• **YOUR GOAL**
Convert the data below into a JSON list of strings, with each line as one string and blank lines omitted.

• **DATA PROVIDED**

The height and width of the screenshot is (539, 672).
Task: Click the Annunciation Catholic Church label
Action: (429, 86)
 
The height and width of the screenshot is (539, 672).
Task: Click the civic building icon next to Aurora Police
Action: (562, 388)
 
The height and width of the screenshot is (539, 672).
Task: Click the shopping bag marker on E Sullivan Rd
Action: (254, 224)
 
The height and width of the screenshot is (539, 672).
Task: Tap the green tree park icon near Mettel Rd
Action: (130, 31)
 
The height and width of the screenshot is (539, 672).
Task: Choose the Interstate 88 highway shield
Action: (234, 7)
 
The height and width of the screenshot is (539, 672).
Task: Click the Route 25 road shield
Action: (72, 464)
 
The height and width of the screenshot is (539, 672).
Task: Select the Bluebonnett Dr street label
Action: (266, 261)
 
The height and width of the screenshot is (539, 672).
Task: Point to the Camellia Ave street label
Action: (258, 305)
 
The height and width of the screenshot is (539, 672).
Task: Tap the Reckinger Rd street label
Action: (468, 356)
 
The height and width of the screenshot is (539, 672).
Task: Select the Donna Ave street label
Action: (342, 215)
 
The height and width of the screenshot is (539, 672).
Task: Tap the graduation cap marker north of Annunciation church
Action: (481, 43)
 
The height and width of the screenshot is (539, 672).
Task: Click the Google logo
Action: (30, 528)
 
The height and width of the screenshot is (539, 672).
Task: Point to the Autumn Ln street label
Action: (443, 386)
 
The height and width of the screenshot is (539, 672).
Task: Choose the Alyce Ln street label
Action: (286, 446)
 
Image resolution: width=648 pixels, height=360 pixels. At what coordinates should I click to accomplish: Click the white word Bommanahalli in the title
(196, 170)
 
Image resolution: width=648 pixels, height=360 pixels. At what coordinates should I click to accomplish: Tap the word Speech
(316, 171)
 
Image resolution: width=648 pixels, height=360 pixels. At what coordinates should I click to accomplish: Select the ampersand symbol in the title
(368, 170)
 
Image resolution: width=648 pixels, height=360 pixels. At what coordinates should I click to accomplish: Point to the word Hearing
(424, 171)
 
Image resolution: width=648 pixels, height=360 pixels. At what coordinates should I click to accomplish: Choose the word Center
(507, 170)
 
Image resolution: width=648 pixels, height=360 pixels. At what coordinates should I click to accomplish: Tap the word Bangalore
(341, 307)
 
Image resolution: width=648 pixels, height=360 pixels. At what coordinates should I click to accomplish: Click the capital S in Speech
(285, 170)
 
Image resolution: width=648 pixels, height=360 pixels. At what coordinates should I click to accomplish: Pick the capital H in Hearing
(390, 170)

• **EXERCISE SOLUTION**
[
  "The height and width of the screenshot is (539, 672).",
  "Task: Click the Annunciation Catholic Church label",
  "Action: (429, 86)",
  "The height and width of the screenshot is (539, 672).",
  "Task: Click the civic building icon next to Aurora Police",
  "Action: (562, 388)",
  "The height and width of the screenshot is (539, 672).",
  "Task: Click the shopping bag marker on E Sullivan Rd",
  "Action: (254, 224)",
  "The height and width of the screenshot is (539, 672).",
  "Task: Tap the green tree park icon near Mettel Rd",
  "Action: (130, 31)",
  "The height and width of the screenshot is (539, 672).",
  "Task: Choose the Interstate 88 highway shield",
  "Action: (234, 7)",
  "The height and width of the screenshot is (539, 672).",
  "Task: Click the Route 25 road shield",
  "Action: (72, 464)",
  "The height and width of the screenshot is (539, 672).",
  "Task: Select the Bluebonnett Dr street label",
  "Action: (266, 261)",
  "The height and width of the screenshot is (539, 672).",
  "Task: Point to the Camellia Ave street label",
  "Action: (258, 305)",
  "The height and width of the screenshot is (539, 672).",
  "Task: Tap the Reckinger Rd street label",
  "Action: (468, 356)",
  "The height and width of the screenshot is (539, 672).",
  "Task: Select the Donna Ave street label",
  "Action: (342, 215)",
  "The height and width of the screenshot is (539, 672).",
  "Task: Tap the graduation cap marker north of Annunciation church",
  "Action: (481, 43)",
  "The height and width of the screenshot is (539, 672).",
  "Task: Click the Google logo",
  "Action: (30, 528)",
  "The height and width of the screenshot is (539, 672).",
  "Task: Point to the Autumn Ln street label",
  "Action: (443, 386)",
  "The height and width of the screenshot is (539, 672).",
  "Task: Choose the Alyce Ln street label",
  "Action: (286, 446)",
  "Image resolution: width=648 pixels, height=360 pixels. At what coordinates should I click to accomplish: Click the white word Bommanahalli in the title",
  "(196, 170)",
  "Image resolution: width=648 pixels, height=360 pixels. At what coordinates should I click to accomplish: Tap the word Speech",
  "(316, 171)",
  "Image resolution: width=648 pixels, height=360 pixels. At what coordinates should I click to accomplish: Select the ampersand symbol in the title",
  "(368, 170)",
  "Image resolution: width=648 pixels, height=360 pixels. At what coordinates should I click to accomplish: Point to the word Hearing",
  "(424, 171)",
  "Image resolution: width=648 pixels, height=360 pixels. At what coordinates should I click to accomplish: Choose the word Center",
  "(507, 170)",
  "Image resolution: width=648 pixels, height=360 pixels. At what coordinates should I click to accomplish: Tap the word Bangalore",
  "(341, 307)",
  "Image resolution: width=648 pixels, height=360 pixels. At what coordinates should I click to accomplish: Click the capital S in Speech",
  "(285, 170)",
  "Image resolution: width=648 pixels, height=360 pixels. At what coordinates should I click to accomplish: Pick the capital H in Hearing",
  "(390, 170)"
]